*** Begin section ***

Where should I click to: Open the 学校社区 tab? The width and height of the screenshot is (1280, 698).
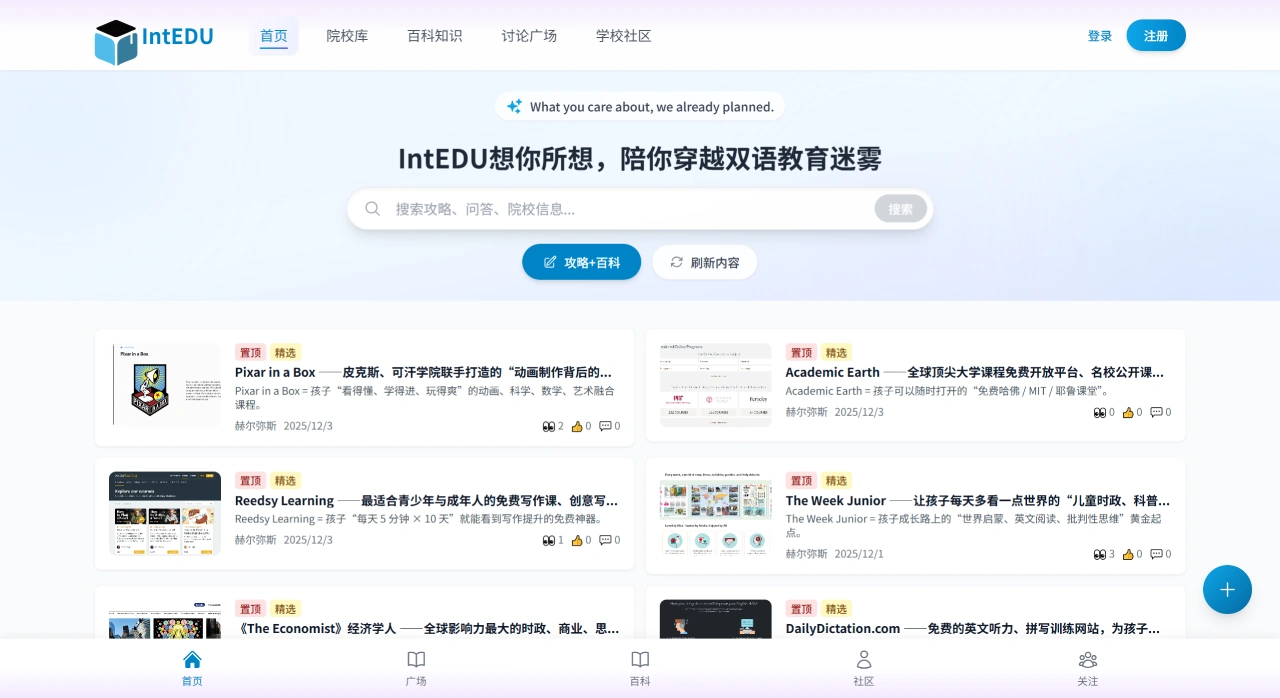click(623, 35)
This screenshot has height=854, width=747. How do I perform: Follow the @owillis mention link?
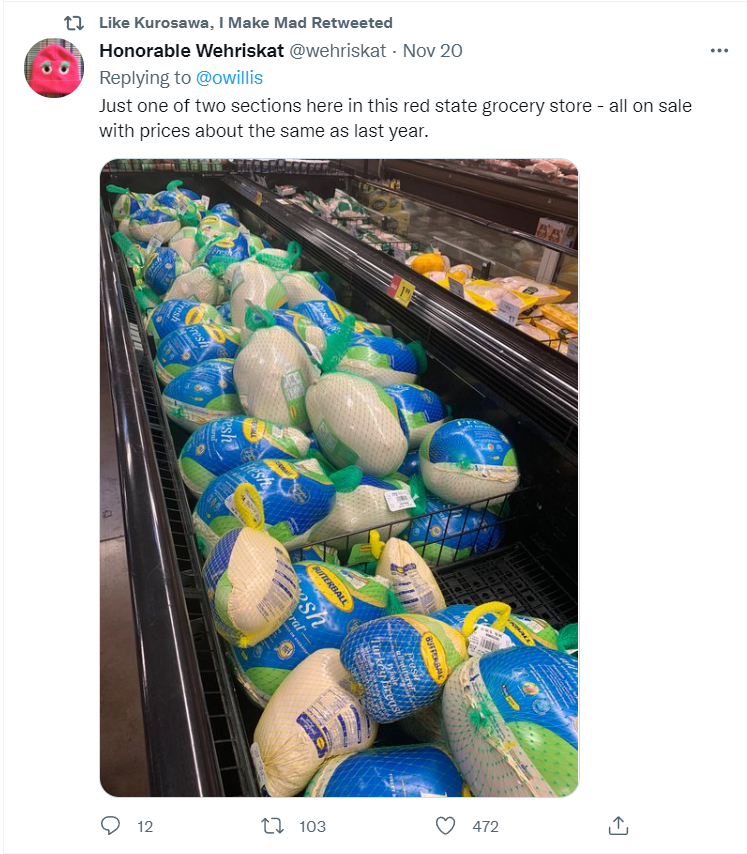click(229, 78)
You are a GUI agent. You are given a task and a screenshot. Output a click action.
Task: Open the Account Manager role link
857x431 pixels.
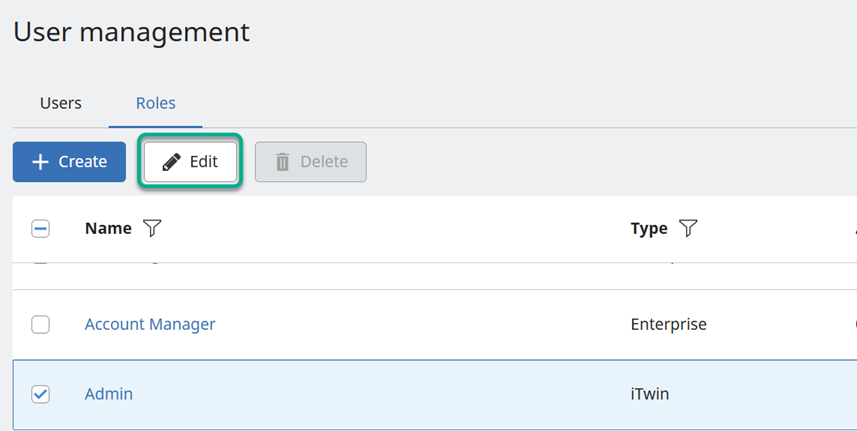coord(150,324)
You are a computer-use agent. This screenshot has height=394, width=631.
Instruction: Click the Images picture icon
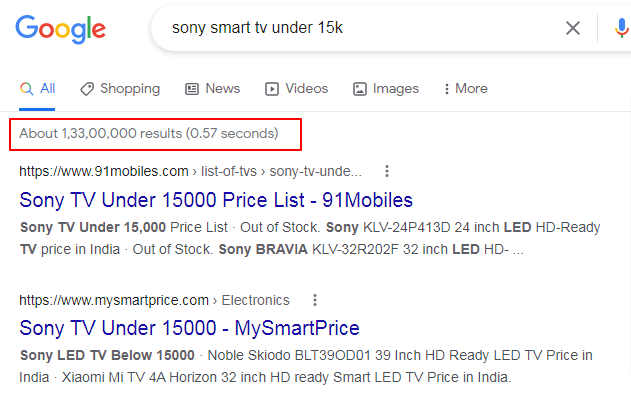[x=359, y=89]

*** End section ***

Work instructions
Each line from the one that contains "You are a computer-use" through the end of the records should be restated exactly; include both end lines and leave any pictures out.

Task answer
You are a computer-use agent. This screenshot has height=394, width=631.
Instruction: Click the Images picture icon
[x=359, y=89]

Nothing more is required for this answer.